- Born: 1585 or 1586
- Died: 1641
- Occupation: Antiquarian

= John Layer =

English antiquarian

John Layer (1585?–1641) was an English antiquarian from Cambridge.

==Biography==
Layer was born in 1585 or 1586, probably at Lillings Ambo in the North Riding of Yorkshire. He was the son of William Layer, a London merchant, by his wife Martha, daughter and heiress of Thomas Wanton. He was educated as a lawyer, but possessed sufficient wealth to enable him to devote most of his time to antiquarian pursuits. He resided at Shepreth in Cambridgeshire. His parochial history of Cambridgeshire is one of the earliest of the kind written. It was never published, but parts of it are still preserved in the British Museum among the Harleian MSS. (No. 6768), which contains a transcript of the portion relating to the hundreds of Armingford, Long Stowe, Papworth, North Stowe, Chesterton, Wetherley, Thriplowe, and among the Additional MSS. (Nos. 5819, 5823, 5849, 5954). Other portions of it are extant in the Bishop's Library at Ely, and at the library at Wimpole Hall, Cambridge. His extracts from the registers of the Bishop of Ely are in the British Museum (Addit. MSS. 5824–5828), and his Cambridge pedigrees are in the same library (Addit. MS. 5812). An autograph manuscript volume by Layer, licensed for printing and entitled 'The Reformed Justice, or an Alphabeticall Abstract of all such Articles and Matters as are incident and enquirable at the generall quarter Sessions of the Peace or otherwise belonginge to the knowledge and practice of a Justice of the Peace,' is in the library of Caius College, Cambridge. It is a handbook for justices of the peace, and is dedicated to Sir John Cutts, 'Custos rotulorum for the county of Cambridge' in 1633. In an epistle to the reader notice is taken of a book recently published, entitled 'The Compleat Justice,' of which Layer was the reputed author. This work is not extant, but a copy of a legal treatise by Layer entitled 'The Office and Duty of Churchwardens, Constables, and Overseers of the Poor' (Cambridge, 1641, 8vo), is preserved in the Bodleian Library. One of Layer's notebooks is among the Rawlinson MSS. in the Bodleian Library (B. 278), and another entitled 'Notes of the Foundation of several Religious Houses from the Collections of John Layer' is in Dodsworth MS. 90 (pp. 158–60).
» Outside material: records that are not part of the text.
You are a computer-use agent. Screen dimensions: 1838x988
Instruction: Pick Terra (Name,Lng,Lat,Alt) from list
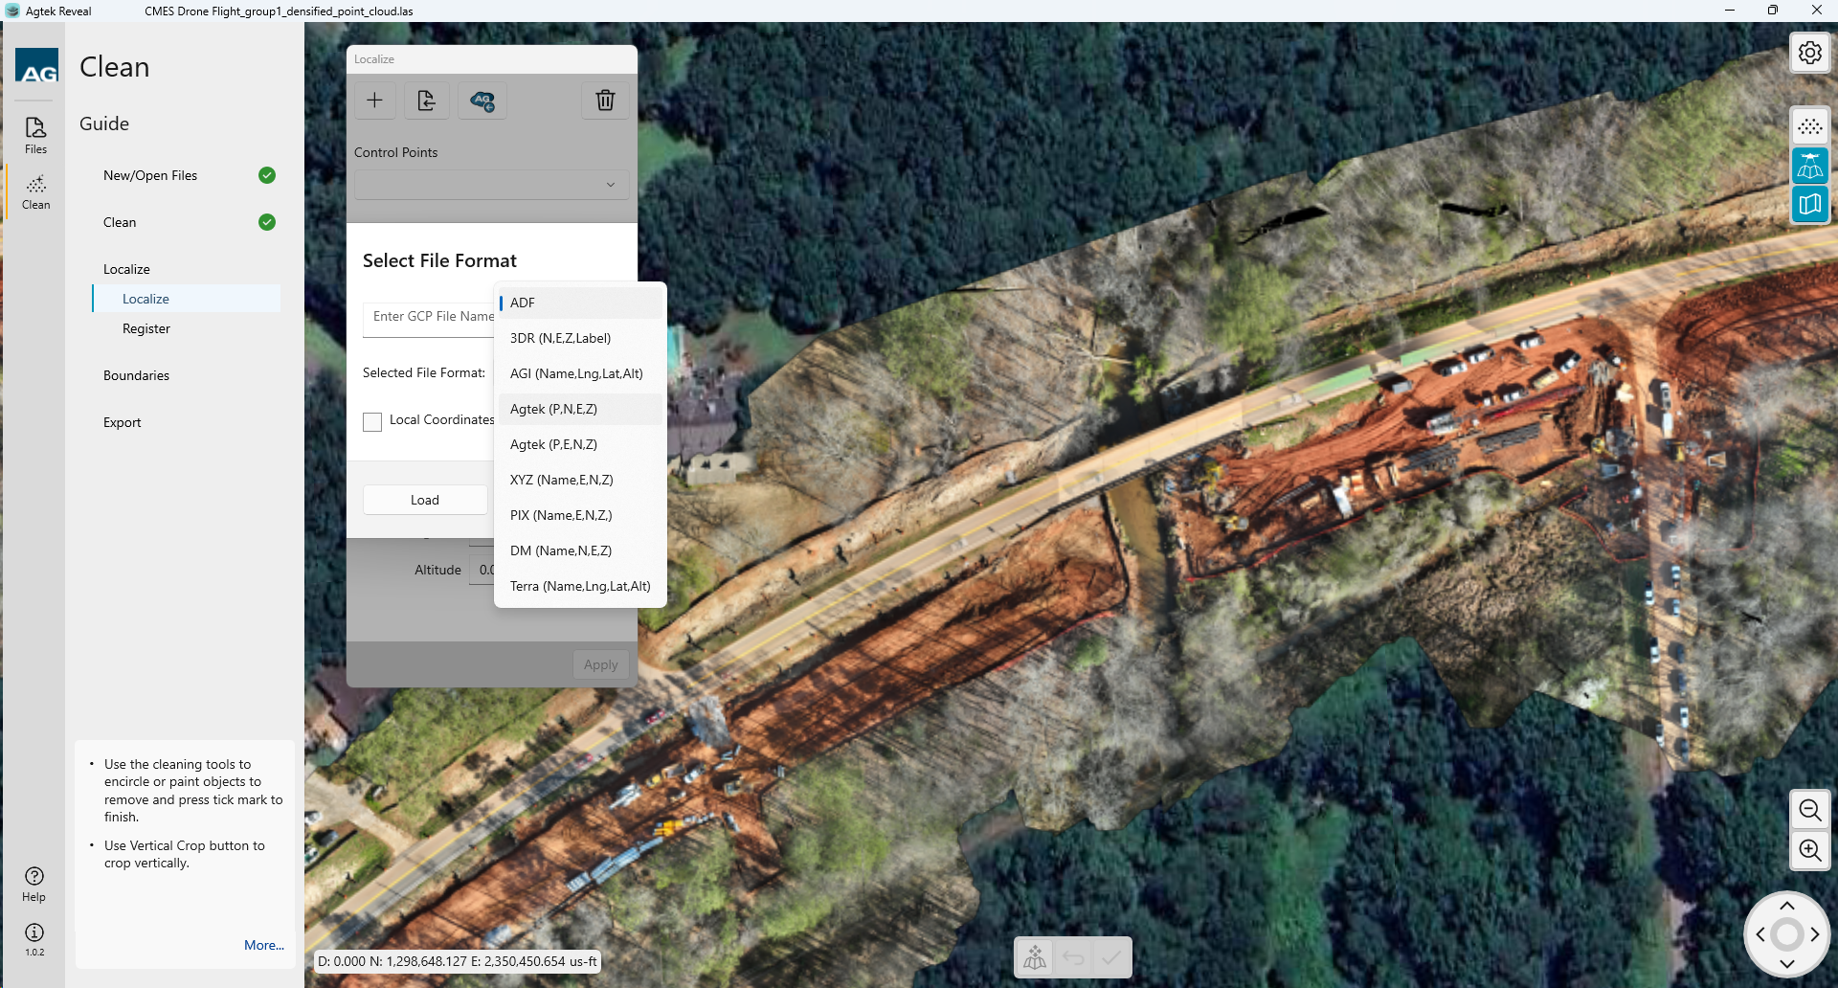[x=579, y=586]
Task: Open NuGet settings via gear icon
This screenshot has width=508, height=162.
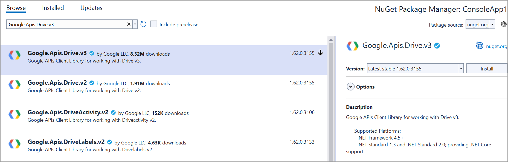Action: (x=504, y=24)
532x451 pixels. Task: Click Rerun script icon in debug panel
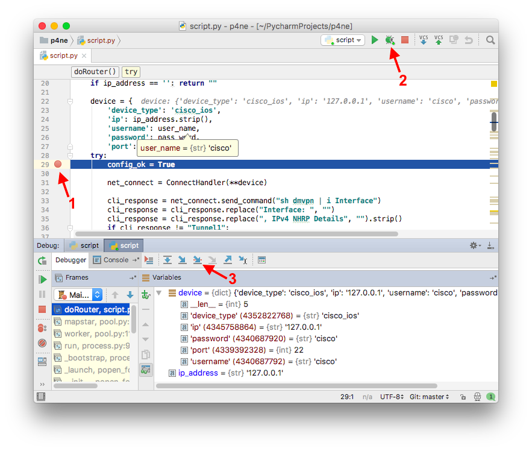(42, 260)
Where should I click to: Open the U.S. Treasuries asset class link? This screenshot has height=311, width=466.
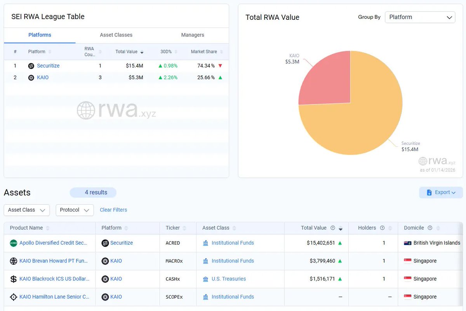click(229, 279)
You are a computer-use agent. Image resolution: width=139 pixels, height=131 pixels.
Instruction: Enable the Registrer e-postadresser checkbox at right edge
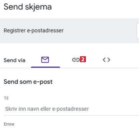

Layer died in 1641. He married in 1611, Frances, daughter of Robert Sterne of Malton in Cambridgeshire. By her he had three sons and two daughters. He may be truly called the father of Cambridge archaeology, and William Cole (1714–1782) owed much to his industry. After his death, his manuscripts eventually fell into the hands of his descendant, John Eyre, who sold his estate at Shepreth and came to London. Eyre was afterwards convicted of felony and transported, when the manuscripts were dispersed. Several, however, fell into Cole's hands and were incorporated by him in his collections. An undated letter from W. Fairfax of Yorkshire to J. Layer is among the Bodleian MSS. (Rawlinson, B. 450, f. 390).